>> start
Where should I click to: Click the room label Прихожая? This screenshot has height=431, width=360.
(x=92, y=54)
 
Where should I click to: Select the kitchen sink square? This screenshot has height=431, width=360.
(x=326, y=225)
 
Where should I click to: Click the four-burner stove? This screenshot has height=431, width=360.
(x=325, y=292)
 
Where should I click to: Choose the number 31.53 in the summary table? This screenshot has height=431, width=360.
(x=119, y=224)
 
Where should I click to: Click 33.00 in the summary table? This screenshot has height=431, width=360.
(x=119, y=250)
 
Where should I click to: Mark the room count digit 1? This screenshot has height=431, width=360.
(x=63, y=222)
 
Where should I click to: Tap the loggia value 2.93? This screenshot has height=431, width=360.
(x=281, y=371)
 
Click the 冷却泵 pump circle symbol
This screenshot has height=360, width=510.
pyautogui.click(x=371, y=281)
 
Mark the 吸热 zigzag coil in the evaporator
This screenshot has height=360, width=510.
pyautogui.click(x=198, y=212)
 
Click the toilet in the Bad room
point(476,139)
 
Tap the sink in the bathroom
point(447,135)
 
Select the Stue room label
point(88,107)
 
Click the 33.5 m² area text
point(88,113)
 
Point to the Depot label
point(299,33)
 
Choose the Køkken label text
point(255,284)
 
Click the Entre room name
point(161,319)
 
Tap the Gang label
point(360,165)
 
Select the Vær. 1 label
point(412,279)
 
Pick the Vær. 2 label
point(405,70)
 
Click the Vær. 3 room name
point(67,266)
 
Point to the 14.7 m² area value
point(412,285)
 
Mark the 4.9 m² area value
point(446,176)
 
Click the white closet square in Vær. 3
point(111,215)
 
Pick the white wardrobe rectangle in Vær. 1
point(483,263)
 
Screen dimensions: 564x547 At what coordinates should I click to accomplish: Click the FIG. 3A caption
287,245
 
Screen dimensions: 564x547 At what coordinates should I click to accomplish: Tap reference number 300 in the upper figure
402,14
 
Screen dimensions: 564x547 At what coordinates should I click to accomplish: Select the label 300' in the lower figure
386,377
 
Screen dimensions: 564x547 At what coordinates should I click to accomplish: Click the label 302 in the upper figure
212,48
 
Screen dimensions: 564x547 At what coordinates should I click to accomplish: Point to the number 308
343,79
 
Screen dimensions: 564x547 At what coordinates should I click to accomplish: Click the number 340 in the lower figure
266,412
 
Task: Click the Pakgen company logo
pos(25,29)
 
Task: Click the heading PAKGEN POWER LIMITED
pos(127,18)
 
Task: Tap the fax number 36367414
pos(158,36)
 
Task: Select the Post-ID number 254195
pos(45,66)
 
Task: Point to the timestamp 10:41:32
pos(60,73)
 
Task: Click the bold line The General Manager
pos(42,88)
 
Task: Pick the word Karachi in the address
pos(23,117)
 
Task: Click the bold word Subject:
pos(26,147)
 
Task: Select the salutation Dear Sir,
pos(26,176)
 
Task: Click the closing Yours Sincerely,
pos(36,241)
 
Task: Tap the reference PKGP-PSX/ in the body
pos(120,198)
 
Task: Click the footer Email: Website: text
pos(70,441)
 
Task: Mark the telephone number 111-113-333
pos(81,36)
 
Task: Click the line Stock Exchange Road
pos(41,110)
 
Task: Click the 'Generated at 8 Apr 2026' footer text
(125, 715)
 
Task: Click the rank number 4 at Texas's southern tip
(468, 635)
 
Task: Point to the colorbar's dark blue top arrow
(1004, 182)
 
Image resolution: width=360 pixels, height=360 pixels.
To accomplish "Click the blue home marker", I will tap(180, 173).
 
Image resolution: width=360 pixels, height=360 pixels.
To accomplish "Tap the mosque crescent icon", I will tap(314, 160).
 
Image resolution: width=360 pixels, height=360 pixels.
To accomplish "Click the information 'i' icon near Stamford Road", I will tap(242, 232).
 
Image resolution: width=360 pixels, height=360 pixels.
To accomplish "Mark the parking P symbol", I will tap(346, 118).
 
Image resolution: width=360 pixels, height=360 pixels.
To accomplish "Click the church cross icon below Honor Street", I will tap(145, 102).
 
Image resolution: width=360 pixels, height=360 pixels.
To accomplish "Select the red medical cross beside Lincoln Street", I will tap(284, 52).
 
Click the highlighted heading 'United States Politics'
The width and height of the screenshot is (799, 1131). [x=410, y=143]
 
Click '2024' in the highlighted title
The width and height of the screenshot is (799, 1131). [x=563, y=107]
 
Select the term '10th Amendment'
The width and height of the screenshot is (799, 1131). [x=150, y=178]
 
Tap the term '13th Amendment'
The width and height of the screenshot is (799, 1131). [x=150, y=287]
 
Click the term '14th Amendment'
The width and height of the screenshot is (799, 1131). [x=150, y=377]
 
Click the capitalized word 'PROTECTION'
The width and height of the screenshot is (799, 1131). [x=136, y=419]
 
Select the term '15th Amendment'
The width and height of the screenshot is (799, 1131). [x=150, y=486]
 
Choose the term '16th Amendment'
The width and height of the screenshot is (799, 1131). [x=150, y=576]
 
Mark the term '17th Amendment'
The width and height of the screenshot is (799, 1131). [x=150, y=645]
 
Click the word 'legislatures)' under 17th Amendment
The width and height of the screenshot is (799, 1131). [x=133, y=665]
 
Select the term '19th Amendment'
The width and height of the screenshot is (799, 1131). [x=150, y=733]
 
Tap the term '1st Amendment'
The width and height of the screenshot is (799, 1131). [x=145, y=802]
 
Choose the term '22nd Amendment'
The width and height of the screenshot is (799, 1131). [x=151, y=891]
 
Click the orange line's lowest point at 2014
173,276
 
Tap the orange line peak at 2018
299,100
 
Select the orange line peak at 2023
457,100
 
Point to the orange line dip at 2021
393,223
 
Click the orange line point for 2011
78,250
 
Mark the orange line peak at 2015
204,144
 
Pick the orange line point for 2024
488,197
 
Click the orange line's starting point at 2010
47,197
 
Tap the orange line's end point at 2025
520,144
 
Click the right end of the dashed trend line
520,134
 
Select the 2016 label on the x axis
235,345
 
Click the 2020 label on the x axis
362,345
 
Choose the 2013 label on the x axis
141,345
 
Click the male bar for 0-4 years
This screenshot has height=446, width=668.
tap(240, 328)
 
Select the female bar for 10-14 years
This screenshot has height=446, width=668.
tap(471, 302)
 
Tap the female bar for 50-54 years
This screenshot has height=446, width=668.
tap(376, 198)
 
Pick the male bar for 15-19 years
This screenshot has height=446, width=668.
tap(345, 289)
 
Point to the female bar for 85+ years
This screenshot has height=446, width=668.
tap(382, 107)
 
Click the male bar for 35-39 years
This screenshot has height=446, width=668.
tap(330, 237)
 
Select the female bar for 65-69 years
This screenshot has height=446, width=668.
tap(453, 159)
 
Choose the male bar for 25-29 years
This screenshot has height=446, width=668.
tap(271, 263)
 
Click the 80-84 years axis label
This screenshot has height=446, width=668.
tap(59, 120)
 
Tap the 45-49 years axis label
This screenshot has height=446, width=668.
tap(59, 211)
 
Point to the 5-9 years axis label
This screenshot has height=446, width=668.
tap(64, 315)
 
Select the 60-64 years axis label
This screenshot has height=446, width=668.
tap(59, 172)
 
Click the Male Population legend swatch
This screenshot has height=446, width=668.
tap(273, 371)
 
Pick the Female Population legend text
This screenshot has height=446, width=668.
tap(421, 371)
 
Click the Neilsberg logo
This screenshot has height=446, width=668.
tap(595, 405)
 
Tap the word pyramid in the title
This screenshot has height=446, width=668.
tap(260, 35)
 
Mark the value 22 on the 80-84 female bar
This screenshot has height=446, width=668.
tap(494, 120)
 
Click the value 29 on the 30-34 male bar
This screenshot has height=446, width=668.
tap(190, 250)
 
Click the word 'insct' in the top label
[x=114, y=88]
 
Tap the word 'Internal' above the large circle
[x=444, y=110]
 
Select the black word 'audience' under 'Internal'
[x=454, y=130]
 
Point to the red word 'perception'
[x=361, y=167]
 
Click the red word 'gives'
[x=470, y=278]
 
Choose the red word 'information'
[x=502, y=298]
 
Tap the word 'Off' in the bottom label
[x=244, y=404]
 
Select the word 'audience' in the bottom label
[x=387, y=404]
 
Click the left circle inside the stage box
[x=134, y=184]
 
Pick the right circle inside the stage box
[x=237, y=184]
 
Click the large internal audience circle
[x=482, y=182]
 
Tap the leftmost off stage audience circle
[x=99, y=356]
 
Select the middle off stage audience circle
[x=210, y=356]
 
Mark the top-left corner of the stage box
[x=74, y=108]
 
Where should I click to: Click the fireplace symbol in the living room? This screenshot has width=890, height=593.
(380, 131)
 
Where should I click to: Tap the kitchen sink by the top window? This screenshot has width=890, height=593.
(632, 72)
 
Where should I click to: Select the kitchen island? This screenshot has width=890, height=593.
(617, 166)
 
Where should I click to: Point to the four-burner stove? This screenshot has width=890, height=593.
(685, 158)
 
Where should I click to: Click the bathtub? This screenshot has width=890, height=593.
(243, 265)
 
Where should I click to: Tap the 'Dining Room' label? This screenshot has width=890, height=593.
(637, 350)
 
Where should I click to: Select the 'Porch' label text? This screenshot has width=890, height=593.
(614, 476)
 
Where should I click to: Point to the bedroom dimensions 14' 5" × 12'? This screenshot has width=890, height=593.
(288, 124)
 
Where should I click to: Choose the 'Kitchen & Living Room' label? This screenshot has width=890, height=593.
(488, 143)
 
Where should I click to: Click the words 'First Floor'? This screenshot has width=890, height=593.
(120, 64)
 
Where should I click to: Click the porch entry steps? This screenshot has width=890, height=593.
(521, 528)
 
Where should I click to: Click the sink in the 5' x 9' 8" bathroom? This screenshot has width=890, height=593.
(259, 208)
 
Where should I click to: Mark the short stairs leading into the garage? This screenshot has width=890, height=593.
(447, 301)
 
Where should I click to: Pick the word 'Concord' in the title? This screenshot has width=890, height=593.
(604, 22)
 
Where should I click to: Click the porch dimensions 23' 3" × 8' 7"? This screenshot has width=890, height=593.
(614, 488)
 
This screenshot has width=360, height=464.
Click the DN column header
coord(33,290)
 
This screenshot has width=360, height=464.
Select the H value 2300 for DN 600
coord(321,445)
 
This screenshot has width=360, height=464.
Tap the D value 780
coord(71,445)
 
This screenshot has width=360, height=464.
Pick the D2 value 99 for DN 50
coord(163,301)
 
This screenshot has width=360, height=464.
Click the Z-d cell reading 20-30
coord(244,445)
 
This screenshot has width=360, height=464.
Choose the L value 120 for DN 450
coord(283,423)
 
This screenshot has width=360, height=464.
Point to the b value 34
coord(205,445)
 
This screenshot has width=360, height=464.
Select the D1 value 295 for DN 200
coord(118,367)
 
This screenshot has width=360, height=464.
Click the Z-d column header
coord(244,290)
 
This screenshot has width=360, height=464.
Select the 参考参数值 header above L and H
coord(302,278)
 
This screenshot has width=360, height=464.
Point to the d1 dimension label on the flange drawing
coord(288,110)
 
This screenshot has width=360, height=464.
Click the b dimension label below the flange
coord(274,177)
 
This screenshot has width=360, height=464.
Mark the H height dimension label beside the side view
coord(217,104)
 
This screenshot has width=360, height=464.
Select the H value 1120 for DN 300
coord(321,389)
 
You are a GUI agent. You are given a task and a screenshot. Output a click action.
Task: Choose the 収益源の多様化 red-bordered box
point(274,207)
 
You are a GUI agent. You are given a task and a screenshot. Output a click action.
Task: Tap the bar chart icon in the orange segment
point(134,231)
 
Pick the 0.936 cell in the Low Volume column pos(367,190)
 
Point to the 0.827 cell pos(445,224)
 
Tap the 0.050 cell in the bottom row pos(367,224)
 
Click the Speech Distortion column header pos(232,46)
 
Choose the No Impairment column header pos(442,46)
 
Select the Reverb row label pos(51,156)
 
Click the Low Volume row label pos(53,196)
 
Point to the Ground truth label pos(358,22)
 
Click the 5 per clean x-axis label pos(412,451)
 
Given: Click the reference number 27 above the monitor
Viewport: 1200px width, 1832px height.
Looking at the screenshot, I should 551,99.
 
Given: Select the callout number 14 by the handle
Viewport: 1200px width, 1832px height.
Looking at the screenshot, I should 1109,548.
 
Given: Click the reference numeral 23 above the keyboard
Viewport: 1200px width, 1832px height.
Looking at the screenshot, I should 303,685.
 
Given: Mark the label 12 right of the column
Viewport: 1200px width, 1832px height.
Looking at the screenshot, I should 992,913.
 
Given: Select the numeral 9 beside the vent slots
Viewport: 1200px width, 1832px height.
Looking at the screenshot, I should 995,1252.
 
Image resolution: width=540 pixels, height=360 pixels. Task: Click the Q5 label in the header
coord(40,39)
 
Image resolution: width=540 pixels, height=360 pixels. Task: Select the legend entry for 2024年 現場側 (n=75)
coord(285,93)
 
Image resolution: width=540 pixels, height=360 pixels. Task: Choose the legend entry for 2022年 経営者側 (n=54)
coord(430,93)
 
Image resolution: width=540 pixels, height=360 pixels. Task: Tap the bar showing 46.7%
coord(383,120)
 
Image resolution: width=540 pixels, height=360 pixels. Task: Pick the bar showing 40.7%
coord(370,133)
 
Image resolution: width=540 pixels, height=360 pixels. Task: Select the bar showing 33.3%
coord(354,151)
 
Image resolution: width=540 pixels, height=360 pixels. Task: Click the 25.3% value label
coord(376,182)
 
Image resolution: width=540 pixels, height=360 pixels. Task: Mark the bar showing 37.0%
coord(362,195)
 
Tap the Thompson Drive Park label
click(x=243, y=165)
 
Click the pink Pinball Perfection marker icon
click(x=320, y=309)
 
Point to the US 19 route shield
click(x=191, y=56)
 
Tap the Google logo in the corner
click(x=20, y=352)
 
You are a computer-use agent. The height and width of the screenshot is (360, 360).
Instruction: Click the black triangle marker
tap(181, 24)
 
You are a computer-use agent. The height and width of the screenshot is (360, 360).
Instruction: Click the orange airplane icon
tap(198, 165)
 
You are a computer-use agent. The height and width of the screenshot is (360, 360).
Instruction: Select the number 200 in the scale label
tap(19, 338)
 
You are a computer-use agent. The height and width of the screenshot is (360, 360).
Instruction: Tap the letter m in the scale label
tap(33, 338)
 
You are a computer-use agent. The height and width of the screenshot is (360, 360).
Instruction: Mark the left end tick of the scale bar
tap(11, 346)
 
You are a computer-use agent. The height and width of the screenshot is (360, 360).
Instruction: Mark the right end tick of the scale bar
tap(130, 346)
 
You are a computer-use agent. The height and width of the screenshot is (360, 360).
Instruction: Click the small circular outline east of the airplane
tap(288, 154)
>> end
Set task - Copy the entries word for word, starting from the very first line and ending with the line that contains "(x=325, y=292)". Include that last line too.

Reply -
Where should I click to: Click the room label Прихожая? This screenshot has height=431, width=360.
(x=92, y=54)
 
Where should I click to: Select the kitchen sink square? This screenshot has height=431, width=360.
(x=326, y=225)
 
Where should I click to: Click the four-burner stove? This screenshot has height=431, width=360.
(x=325, y=292)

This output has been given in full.